Вскоре после приезда Андрея, теплым майским воскресным днем, на улице появился рыженький веснушчатый юноша с огромным рюкзаком цвета хаки – с такими мужики на рыбалку ходят – и объемной дорожной сумкой. Народ привстал со скамеек и, гадая, к кому он приехал, с нетерпением ждал, у чьих ворот остановится. Парень остановился посреди улицы. К нему подбежала Лариса Никитична и спросила, кого он ищет.

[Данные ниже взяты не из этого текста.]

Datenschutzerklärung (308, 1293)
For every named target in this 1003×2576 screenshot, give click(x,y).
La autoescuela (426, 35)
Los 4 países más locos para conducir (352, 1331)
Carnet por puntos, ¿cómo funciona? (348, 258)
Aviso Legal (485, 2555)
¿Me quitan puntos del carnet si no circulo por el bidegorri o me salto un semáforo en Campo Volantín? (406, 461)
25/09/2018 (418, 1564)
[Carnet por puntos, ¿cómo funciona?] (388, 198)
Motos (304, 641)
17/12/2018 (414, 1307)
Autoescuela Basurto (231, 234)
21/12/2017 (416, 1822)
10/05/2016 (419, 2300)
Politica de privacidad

Он искал Андрея. Самого его звали Валерка, было ему пятнадцать лет, а Андрей приходился ему отцом. Андрей такому повороту событий очень обрадовался, а Надина мама – нет. Надя тоже очень обрадовалась, потому что мальчик ей понравился, а когда их глаза встретились, ее сердечко екнуло. Впервые в жизни… Она зарделась и стала тереть щеки, будто они чешутся, будто из-за этого покраснели. Из разговора матери и отчима Надя поняла, что бабушка мальчика письмом предупредила Андрея, что больше не собирается воспитывать внука. Мол, если Андрей будет присылать денег в два раза больше, то она еще подумает, а так – извините. Одно дело, когда Андрей сидел в тюрьме, а теперь пусть с новой женой сами воспитывают.
Валерка с неделю не разговаривал, поест – и прочь со двора. В школу он не пошел, потому что до окончания учебного года оставалась неделя, приехал он без табеля, только со свидетельством о рождении – из-за этого мама с отчимом тоже ругались. Еще они ругались из-за того, где угол Валерке выделить. Надя слушала и думала: в ее комнате два окна, можно комнату перегородить, и получится две, пусть маленькие, но отдельные. Она сказала матери, та скривилась:
– Это считай в одной комнате с мужиком…
Но деваться некуда – не выбрасывать же пацана на улицу, – и Надину комнату перегородили досками, оклеили обоями, а на дверной проем повесили штору. Кровать дала Никитична – железную, с хорошими пружинами, а за два месяца Андрей собрал небольшой шкафчик для одежды и письменный стол.
– Пару лет, и он уедет, – говаривала мама соседкам. И Наде на ухо: – Смотри мне, девка!
И пальцем перед носом машет.
Постепенно Валерка оттаял, и Надя увидела в нем стеснительного, доброго и смышленого парня. Они быстро привязались друг к другу, но в привязанности этой таилась боль – Ирина все время напоминала Валерке, что он своей матери не нужен.